More than 2,000 Intel employees are exclusively testing the company’s upcoming set top box and streaming service as part of what’s being called the “Black Box Project.”
The trial started in March with employees based in California, Arizona and Oregon, and the current 2,000-strong testing contingent may grow further to include more of the company’s employees who reside in different parts of the U.S. Those who are using it now are doing so under veritable lockdown, having signed non-disclosure agreements mandating that they only use the box and service in their own homes with their families. If there is a mobile app component to the product or service, there has been no indication suggesting that so far.
The mystery black box being tested has been confirmed as not being the final design of the hardware, while the software and user interface are largely based on what will ultimately be in the final product. The content being used for the trial has also been kept secret, and will not reflect what will be available when the product and service eventually launch.
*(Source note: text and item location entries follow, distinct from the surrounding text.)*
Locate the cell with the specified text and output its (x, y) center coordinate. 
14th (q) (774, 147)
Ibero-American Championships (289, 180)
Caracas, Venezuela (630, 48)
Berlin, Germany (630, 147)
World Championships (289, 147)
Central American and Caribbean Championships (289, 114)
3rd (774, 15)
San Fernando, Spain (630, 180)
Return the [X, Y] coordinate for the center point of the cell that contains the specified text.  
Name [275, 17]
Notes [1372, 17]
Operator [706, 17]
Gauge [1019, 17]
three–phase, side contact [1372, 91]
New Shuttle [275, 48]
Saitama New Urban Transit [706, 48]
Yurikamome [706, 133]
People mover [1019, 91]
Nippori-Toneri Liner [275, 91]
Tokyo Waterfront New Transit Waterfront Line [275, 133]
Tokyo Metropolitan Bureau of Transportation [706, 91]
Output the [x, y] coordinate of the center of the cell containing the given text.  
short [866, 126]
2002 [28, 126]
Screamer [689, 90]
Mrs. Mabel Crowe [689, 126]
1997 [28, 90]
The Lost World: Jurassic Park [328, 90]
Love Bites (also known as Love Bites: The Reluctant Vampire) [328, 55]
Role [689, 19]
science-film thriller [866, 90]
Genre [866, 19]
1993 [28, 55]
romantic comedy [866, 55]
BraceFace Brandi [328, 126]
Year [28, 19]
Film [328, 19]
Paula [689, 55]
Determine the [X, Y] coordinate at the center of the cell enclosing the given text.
Intel has hinted in the past that it was looking to change the way consumers access and navigate the content they’re looking for, but has been vague on what that entails or how it differs from what is available in the market now.
What is known is that the company wants to combine live TV, on-demand streaming and other content into one platform. The trial is likely working out the performance and how the general interface works, from navigation, selection, payment, processing and other features. Using crowdsourcing techniques, the feedback is collected and changes are made to reflect what testers have reported.
There will be a customer care element called “Audience Care,” ostensibly to aid consumers with any issues or questions they might have, though it’s not entirely clear what further role this part of the product’s support might have otherwise.
What’s also foggy is the level of participation from content providers. Intel is prepping for a launch this year, but there has been little in the way of content agreements with studios or distributors. Cable TV operators have been quietly hostile to Intel’s plans (as well as other over-the-top entities), so it will be interesting to see how the live TV part of this new mystery box and service will play out when the time comes.